**Task to complete**.
Determine how many lines below contain the word "listitem", then write that number by itself.

**Provided information**.
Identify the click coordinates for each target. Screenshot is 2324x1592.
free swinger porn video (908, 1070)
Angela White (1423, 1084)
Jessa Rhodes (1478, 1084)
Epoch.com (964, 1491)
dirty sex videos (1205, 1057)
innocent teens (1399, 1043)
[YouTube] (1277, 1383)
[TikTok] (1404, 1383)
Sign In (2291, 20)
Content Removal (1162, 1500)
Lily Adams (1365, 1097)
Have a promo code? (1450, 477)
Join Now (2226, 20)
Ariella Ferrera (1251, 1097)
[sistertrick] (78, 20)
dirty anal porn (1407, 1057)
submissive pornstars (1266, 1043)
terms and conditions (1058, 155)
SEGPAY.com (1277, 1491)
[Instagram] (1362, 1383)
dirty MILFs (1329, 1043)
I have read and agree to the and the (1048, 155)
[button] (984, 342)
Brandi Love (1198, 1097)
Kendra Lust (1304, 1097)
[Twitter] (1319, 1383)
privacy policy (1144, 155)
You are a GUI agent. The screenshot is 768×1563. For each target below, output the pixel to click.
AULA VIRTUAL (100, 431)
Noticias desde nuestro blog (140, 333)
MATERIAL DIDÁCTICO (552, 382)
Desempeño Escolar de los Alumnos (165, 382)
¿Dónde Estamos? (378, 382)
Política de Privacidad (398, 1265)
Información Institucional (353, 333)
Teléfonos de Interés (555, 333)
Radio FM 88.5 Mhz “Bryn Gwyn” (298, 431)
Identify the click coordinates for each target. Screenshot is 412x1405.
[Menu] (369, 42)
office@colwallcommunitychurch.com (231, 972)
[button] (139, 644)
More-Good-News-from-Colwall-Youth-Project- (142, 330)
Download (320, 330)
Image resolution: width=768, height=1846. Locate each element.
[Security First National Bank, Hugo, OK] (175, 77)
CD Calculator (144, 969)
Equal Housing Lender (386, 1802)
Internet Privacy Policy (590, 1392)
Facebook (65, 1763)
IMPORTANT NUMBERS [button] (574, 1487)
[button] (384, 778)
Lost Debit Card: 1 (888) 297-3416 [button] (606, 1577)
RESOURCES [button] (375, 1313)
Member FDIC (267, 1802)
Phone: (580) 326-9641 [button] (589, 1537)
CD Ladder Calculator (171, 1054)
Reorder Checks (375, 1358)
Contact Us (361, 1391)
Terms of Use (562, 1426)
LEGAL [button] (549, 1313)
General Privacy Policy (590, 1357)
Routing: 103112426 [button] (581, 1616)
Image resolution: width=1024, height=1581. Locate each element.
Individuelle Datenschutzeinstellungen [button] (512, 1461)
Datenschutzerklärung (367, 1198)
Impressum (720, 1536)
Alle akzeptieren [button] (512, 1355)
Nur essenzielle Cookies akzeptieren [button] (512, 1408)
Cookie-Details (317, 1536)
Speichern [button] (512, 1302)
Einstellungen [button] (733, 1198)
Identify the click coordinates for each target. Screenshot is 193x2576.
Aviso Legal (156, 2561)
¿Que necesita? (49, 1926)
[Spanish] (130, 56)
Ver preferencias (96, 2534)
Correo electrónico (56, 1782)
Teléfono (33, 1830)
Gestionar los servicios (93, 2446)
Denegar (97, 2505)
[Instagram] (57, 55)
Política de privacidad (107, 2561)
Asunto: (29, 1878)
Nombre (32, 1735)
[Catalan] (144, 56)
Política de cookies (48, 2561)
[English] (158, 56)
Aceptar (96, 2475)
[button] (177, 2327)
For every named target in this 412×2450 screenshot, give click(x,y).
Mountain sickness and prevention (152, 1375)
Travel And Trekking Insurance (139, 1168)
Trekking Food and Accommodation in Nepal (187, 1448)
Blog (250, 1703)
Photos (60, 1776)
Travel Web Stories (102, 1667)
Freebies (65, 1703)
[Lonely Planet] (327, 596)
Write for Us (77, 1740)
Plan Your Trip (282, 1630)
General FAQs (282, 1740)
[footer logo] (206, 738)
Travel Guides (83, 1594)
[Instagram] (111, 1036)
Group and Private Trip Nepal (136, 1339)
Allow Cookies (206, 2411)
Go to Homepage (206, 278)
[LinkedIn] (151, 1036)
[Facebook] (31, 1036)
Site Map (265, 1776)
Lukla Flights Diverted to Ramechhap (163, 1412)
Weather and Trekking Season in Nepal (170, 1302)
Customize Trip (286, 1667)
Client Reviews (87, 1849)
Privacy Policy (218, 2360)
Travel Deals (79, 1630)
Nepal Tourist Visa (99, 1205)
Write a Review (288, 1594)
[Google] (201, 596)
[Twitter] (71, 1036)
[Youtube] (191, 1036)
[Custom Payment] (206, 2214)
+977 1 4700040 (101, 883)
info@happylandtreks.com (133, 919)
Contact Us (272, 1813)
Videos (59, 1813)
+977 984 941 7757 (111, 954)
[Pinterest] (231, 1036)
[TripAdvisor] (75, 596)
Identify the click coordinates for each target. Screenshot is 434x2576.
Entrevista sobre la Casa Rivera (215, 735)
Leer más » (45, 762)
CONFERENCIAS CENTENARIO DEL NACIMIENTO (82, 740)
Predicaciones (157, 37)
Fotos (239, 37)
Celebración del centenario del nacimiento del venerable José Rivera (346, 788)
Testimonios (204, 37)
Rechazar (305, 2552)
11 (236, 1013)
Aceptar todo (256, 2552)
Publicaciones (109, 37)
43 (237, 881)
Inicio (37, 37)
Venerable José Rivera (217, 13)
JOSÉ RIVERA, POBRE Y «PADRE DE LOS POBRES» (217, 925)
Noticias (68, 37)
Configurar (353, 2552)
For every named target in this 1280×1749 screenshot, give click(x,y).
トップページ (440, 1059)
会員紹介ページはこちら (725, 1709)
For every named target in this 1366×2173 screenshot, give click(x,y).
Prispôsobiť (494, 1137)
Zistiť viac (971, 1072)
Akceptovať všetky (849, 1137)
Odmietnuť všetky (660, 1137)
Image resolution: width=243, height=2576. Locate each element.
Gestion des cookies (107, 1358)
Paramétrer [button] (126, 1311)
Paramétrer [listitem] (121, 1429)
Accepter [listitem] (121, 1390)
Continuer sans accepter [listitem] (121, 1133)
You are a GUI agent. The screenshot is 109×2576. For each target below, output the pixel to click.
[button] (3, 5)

**Response area**.
3